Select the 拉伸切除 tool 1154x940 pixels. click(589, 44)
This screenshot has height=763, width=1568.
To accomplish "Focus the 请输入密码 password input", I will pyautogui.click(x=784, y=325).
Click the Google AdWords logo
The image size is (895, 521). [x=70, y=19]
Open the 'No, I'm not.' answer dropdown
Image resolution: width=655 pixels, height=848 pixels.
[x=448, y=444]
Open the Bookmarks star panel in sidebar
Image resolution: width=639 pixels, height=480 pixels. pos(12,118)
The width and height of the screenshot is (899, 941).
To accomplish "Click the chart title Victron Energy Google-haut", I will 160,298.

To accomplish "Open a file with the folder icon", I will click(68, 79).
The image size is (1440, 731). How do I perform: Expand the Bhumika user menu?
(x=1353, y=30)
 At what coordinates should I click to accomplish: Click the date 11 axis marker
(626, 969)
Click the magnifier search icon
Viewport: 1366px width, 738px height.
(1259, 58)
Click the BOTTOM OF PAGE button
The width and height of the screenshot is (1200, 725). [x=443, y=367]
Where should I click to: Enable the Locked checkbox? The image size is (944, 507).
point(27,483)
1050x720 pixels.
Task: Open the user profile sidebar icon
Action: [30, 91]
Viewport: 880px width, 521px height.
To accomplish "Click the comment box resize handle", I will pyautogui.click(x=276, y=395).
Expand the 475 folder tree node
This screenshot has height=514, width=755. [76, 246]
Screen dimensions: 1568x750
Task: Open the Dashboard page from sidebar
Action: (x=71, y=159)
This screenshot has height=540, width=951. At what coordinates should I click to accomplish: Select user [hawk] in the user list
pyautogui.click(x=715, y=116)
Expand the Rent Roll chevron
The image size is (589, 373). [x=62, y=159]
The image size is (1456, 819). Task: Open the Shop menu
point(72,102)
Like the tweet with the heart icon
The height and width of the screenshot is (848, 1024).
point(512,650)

- WORK INSTRUCTION: Return each entry above exactly, leaving none out.

- SOLUTION:
Select the 拉伸切除 tool 1154x940 pixels. click(589, 44)
This screenshot has height=763, width=1568.
To accomplish "Focus the 请输入密码 password input", I will pyautogui.click(x=784, y=325).
Click the Google AdWords logo
The image size is (895, 521). [x=70, y=19]
Open the 'No, I'm not.' answer dropdown
Image resolution: width=655 pixels, height=848 pixels.
[x=448, y=444]
Open the Bookmarks star panel in sidebar
Image resolution: width=639 pixels, height=480 pixels. pos(12,118)
The width and height of the screenshot is (899, 941).
To accomplish "Click the chart title Victron Energy Google-haut", I will 160,298.

To accomplish "Open a file with the folder icon", I will click(68, 79).
The image size is (1440, 731). How do I perform: Expand the Bhumika user menu?
(x=1353, y=30)
 At what coordinates should I click to accomplish: Click the date 11 axis marker
(626, 969)
Click the magnifier search icon
Viewport: 1366px width, 738px height.
(1259, 58)
Click the BOTTOM OF PAGE button
The width and height of the screenshot is (1200, 725). [x=443, y=367]
Where should I click to: Enable the Locked checkbox? The image size is (944, 507).
point(27,483)
1050x720 pixels.
Task: Open the user profile sidebar icon
Action: [30, 91]
Viewport: 880px width, 521px height.
To accomplish "Click the comment box resize handle", I will pyautogui.click(x=276, y=395).
Expand the 475 folder tree node
This screenshot has height=514, width=755. [76, 246]
Screen dimensions: 1568x750
Task: Open the Dashboard page from sidebar
Action: (x=71, y=159)
This screenshot has height=540, width=951. At what coordinates should I click to accomplish: Select user [hawk] in the user list
pyautogui.click(x=715, y=116)
Expand the Rent Roll chevron
The image size is (589, 373). [x=62, y=159]
The image size is (1456, 819). Task: Open the Shop menu
point(72,102)
Like the tweet with the heart icon
The height and width of the screenshot is (848, 1024).
point(512,650)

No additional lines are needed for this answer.